Once the Depot environment’s configuration is received from depot-cdk, a process kicks off in CodeBuild in the AWS account to run our depot-platform-cdk code, with your environment’s configuration as the input parameters.

High level deployment diagram

To learn more about the infrastructure that is deployed into AWS for a Depot environment, visit the Cloud Infrastructure page.

Customised Depot Environment

Depending on what features you enable in your CDK project using the @stage-tech/depot-cdk library, determines what other AWS infrastructure will be deployed.

DynamoDB Location

Adding a DynamoDB location will result in DynamoDB tables being created to support your Depot installation. By default an environment will share DynamoDB table storage among all Datasets. It is also possible to create multiple DynamoDB Locations for an environment with differing prefixes (allowing for sharded table storage for different Datasets).

Snowflake Location

Snowflake Locations can be added and used for Dataset storage. Depot Datasets are backed by Snowflake Databases that hold your data. The standard Depot interfaces for creating, deleting, or querying data can be used (for example Depot CLI, GraphQL, REST, Transactions), and the data will be acted upon in Snowflake.

ElasticSearch (OpenSearch) Location

Adding the ElasticSearch Location will deploy an AWS OpenSearch cluster into your environment’s VPC. Queries for data can be resolved using this cluster. When using an ElasticSearch Location as a replica/secondary storage location, then queries to list data will be resolved by this storage.

Cognito Location

Cognito can be added as a Depot Location and used as an Identity provider for access to Depot Data operations (read/write) on your Datasets. Once configured, the Cognito location can be used for Dataset authorization.

note

You can also use IAM principals for Dataset authorization on read/write operations).

S3 Tables Location

S3 Tables is AWS's managed Apache Iceberg table storage. Adding an S3 Tables Location registers the location type in your environment. Full bucket provisioning and query support will be available in a future release. See the S3 Tables location guide for details.

note

Location.Iceberg is deprecated in favour of Location.S3Tables.

Other SQL Locations

Depot also supports Athena (Glue) and Aurora (Postgres) SQL Locations. Find more information about these Locations in the Locations Guide.

Executors and Transactions

Executors allow you to define which compute resources are used for data operations across differing storage types.

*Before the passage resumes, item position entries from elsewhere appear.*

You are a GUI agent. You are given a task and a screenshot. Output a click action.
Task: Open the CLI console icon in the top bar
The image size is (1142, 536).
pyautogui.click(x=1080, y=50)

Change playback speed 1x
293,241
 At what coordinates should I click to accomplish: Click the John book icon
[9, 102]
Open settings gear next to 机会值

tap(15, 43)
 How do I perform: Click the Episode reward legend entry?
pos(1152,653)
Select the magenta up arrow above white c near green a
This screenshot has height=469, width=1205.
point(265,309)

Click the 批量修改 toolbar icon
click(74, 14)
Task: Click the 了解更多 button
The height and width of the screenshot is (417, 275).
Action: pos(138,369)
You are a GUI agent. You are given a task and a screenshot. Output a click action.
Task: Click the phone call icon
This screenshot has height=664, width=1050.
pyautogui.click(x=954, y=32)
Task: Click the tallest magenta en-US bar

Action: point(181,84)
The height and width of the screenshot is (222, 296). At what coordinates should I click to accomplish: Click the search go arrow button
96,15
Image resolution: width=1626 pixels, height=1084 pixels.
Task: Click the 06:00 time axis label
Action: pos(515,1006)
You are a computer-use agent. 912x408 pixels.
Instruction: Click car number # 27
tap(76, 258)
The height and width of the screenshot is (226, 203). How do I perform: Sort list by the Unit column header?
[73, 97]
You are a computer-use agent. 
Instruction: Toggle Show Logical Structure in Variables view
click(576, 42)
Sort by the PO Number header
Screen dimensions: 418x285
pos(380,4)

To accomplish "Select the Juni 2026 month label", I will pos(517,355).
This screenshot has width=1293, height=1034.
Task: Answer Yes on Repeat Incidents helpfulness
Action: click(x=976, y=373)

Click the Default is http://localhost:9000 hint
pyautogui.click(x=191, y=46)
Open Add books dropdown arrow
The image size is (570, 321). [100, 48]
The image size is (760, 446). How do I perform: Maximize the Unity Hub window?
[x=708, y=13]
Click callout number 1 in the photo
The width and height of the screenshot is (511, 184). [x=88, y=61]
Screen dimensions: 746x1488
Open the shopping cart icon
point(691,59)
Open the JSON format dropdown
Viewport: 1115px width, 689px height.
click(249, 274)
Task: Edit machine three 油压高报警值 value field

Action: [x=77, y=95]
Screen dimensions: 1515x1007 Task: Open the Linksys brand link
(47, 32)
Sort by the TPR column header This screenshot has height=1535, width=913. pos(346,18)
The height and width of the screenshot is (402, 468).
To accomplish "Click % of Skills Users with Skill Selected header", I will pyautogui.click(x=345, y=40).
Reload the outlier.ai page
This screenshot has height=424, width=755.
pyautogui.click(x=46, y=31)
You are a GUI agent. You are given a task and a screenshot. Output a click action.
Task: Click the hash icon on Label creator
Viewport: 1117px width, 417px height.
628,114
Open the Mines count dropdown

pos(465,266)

Transactions can run your input data into a pipeline that you define, transforming and/or materializing it into views that you can then query back afterwards. They can also be used to merge, refresh, and update data.

Gateways

There are 4 x Depot Gateway types. Each type deploys the relevant AWS API Gateway type. You use the Depot Gateway Constructs to create these.

  • API - the standard Depot Gateway type - provides a Public API Gateway, linked to Route53 to provide a friendly hostname via CNAME record. Queries to your Depot environment via GraphQL, Depot CLI, or REST can be issued against this.
  • IAM - creates an IAM Gateway. Provides an IAM Gateway, linked to Route53 to provide a friendly hostname via CNAME record. Queries to your Depot environment via GraphQL, Depot CLI, or REST can be issued against this. You can also authorize access to certain IAM principals with this Gateway type.
  • WebSockets - creates a WebSocket API Gateway. Allows a websocket client to connect and use sockets to send/receive updates for your data. You can also set up notification subscriptions. For example you can react to ObjectCreatedEvent events, or ObjectUpdatedEvent events.
  • Lambda - by default your environment will get an Lambda Gateway function. This can be used to query your environment at an ‘Admin’ level (as well as make data queries). There is another variant of the Lambda Gateway called a Lambda Data Gateway. This is an optional Gateway type that you can add which does not have any “Admin function” access. Perfect for queries to your Data only.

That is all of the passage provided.